Elizabeth heard the heaviness in my voice and listened quietly while I filled her in. “You sound tired,” she said.
“Yeah,” I said.
“I can come there on Friday morning,” she told me. “If you’d like me to.”
“I don’t think there’s all that much that can be done,” I said. “I don’t know what you can do if you come.”
“I can take care of you,” she said.
I looked at my burrito, still wrapped in paper and now nearly cold.
“I’ll see you Friday,” I said softly.
I ate my burrito, went up to the room I’d slept in as a child—which now was some kind of combination guest room–sewing room; my single bed had been replaced by a couch that converted to a pull-out bed, and my teenage posters of Lawrence Taylor and Michelle Pfeiffer had been replaced by a wall of family photos and a painting that my dad had worked on laboriously during the year he’d spent deciding it was a good thing to be painting bad abstract art—and managed to plug in my cell and kick my shoes off before passing out fully dressed. I slep
t nearly twelve hours, and when I woke up it took me a few moments to realize where I was and what had happened. Then I got out of bed and tried to conjure a plan. The best I could come up with was to brush my teeth (a miracle: I’d remembered a toothbrush and toothpaste), change my clothes, and go back to the hospital.
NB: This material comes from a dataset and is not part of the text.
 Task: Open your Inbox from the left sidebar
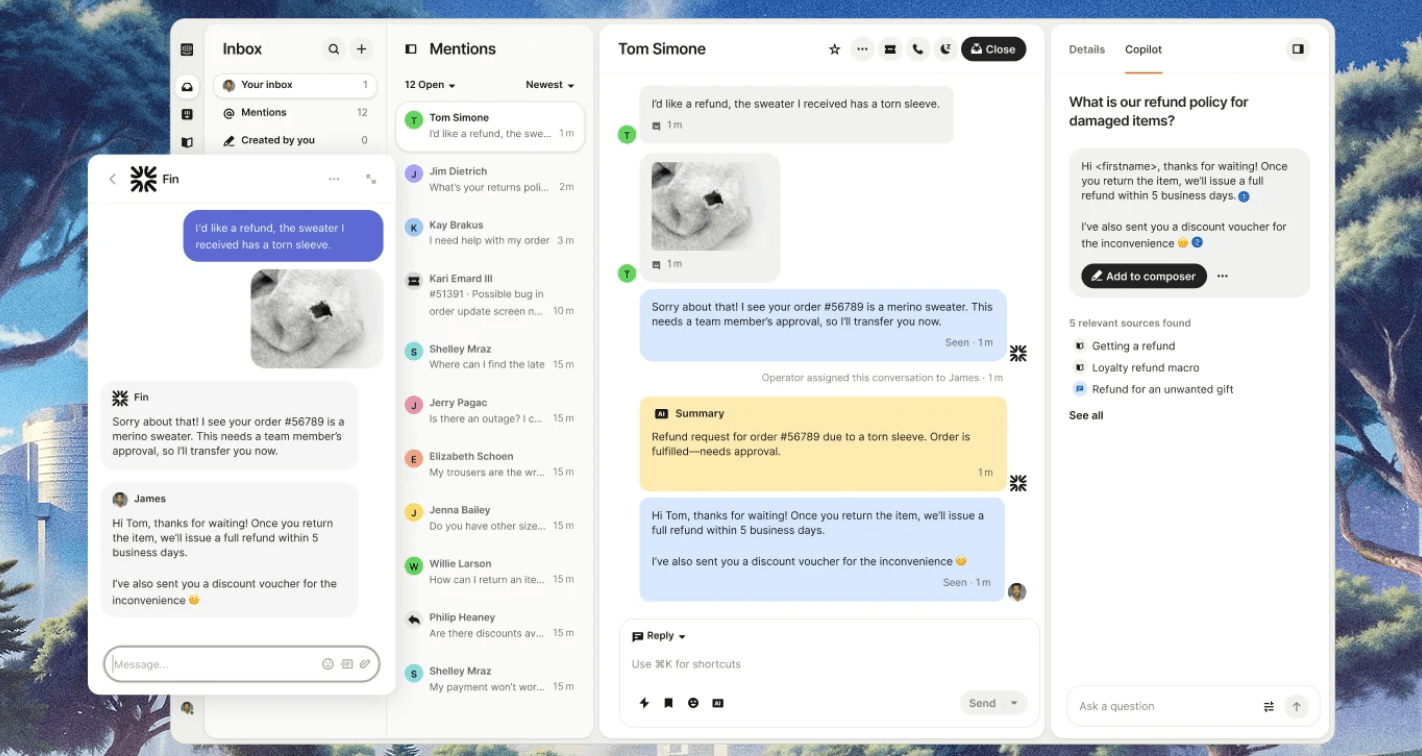(x=186, y=86)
Over the next few days, my routine was simple. I spent from ten A.M. to eight P.M. either in my mother’s room or in various hospital offices talking to doctors, social workers, therapists, or administrators. They were all nice, seemingly competent, and dispassionate, except for the primary social worker, who was very concerned that I do the right things and explained precisely what I needed to do to make sure my mother got the best care possible. For the first two days, I called Camilla two or three times a day and each time left messages on her voice mail. The third day, I left one message. I didn’t get any calls in return.
For three days, there was almost no change in my mother’s condition. The physical therapists tried to get her to move but didn’t have much luck. The speech therapist tried to get her to talk but, other than a few incoherent syllables, got nowhere. Phil came by to sit with us—me, my mother, and Rocky—for a couple of hours each day. At night he and Rocky and I went to the bowling alley, where Phil and I drank beer and ate burgers and hot dogs while Rocky prowled the lanes before settling in at the shoe desk, where he was petted incessantly by the very attractive high school girl who worked there.
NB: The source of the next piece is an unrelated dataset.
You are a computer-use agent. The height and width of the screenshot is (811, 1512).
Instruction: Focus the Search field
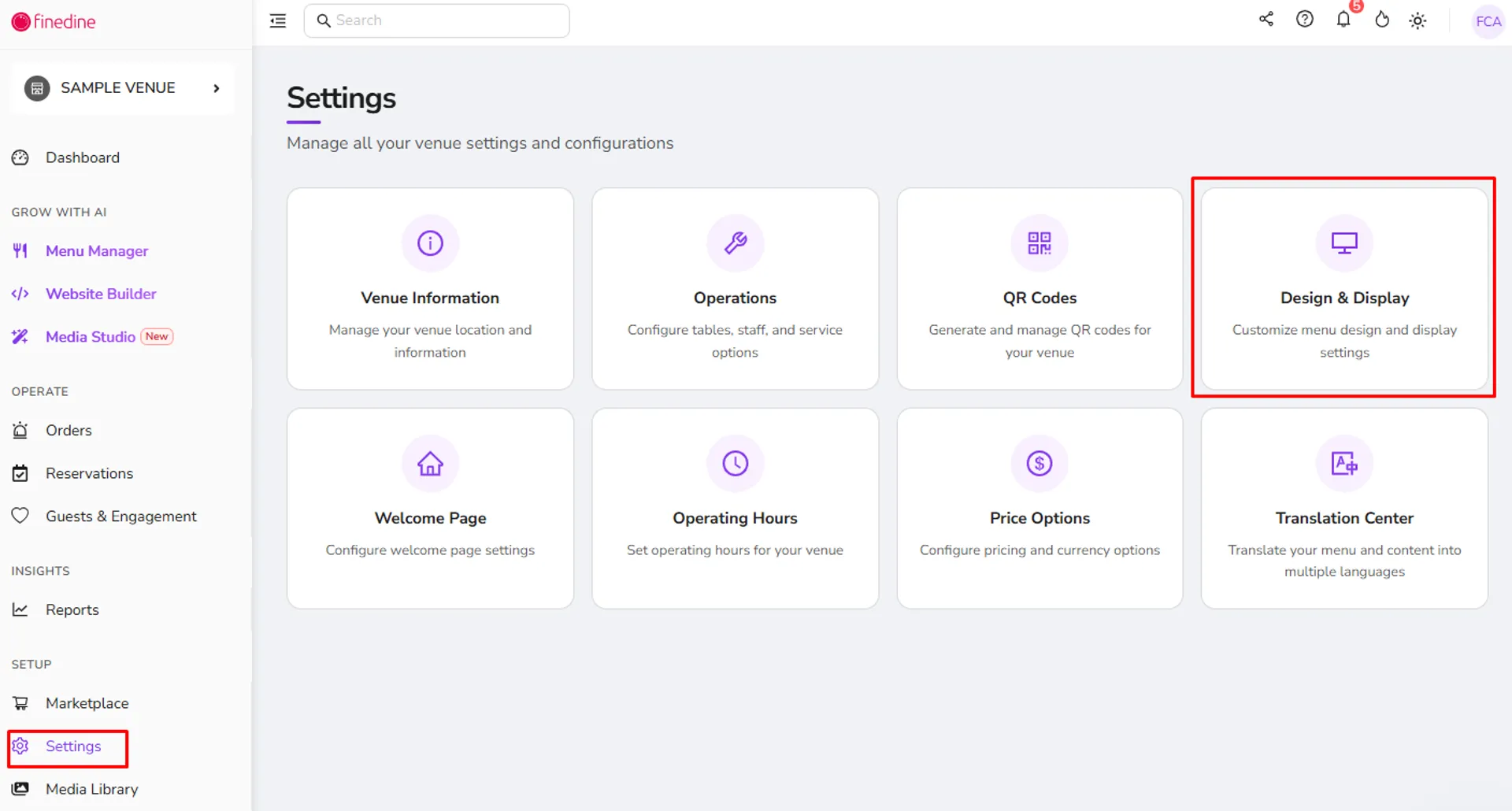point(436,20)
“It’s gotta be strange,” Phil said to me one night in between bites of an excellent cheeseburger.
“What is?”
“It’s like your return to childhood except everything’s turned upside down. Your mom’s like a two-year-old. Can’t feed herself, can barely talk. Your job is to take care of her the way she used to take care of you. It’s like one big surreal cycle.”
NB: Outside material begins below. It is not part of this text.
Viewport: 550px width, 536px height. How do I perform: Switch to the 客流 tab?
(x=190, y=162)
I nodded, had another beer, and debated talking to him about Camilla. I was desperate to, but I held back. For one thing, Phil knew Elizabeth. Not well but we’d had several dinners together and he liked her. It somehow would have been demeaning to Elizabeth to discuss another woman with him. For another thing, I didn’t know what I would say. Camilla still hadn’t called me back, and her silence was eating me up. I didn’t think it would make for much of a conversation if I described a relationship with a woman who wouldn’t return my calls.